Cognitive control, interference inhibition, and ordering of information during working memory in younger and older healthy adults

Affiliations

Cognitive control, interference inhibition, and ordering of information during working memory in younger and older healthy adults

Mina Mirjalili et al. Geroscience. 2022 Aug.

Abstract

Investigating effects of aging on neurophysiological mechanisms underlying working memory provides a better understanding of potential targets for brain intervention to prevent cognitive decline. Theta-gamma coupling (TGC) indexes the ability to order information processed during working memory tasks. Frontal theta event-related synchronization (ERS) and parietal alpha event-related desynchronization (ERD) index cognitive control and interference inhibition, respectively. Relative contributions of TGC, theta ERS, and alpha ERD in relation to stimulus presentation are not characterized. Further, differential effect of normal aging on pre- or post-stimulus processes is unknown.

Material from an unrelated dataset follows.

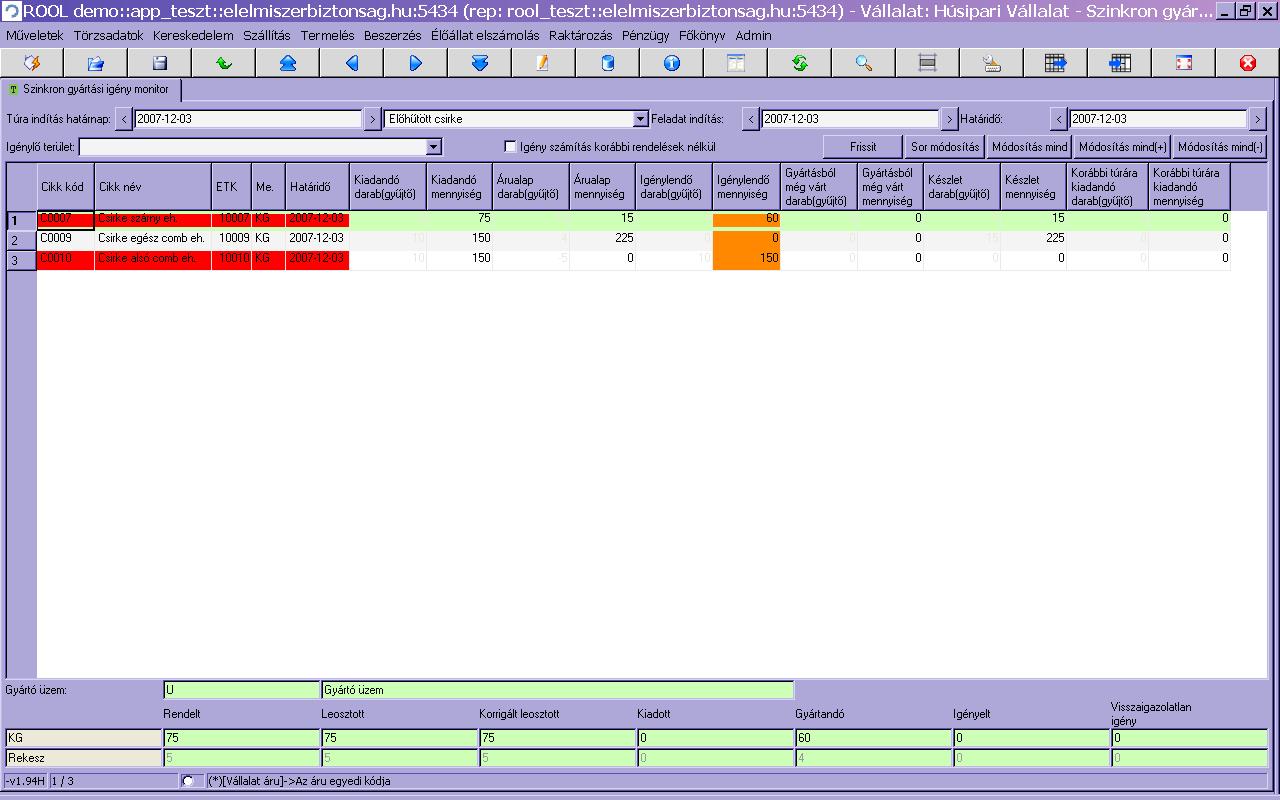The image size is (1280, 800).
Task: Click the blue info icon in toolbar
Action: (672, 63)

Electroencephalography was recorded in 66 younger and 41 older healthy participants while performing 3-back working memory task. We assessed relationships between 3-back task performance and each of post-stimulus TGC, pre-stimulus parietal alpha ERD, and pre-stimulus frontal theta ERS in each age group. While older adults performed worse on 3-back task than younger adults, TGC, alpha ERD, or theta ERS did not differ between the two groups. TGC was positively associated with 3-back performance in both age groups; pre-stimulus alpha ERD was associated with performance among younger adults; and pre-stimulus theta ERS was not associated with performance in either group. Our findings suggest that both pre-stimulus interference inhibition and post-stimulus ordering of information are important for working memory in younger adults. In contrast, performance in older adults appears to depend only on post-stimulus ordering of information. These specific contributions of neurophysiological resources may explain the poorer performance of older adults and suggest different targets to enhance working memory in age groups.

Keywords: Aging; EEG; Event-related desynchronization; Event-related synchronization; Theta gamma coupling; Working memory.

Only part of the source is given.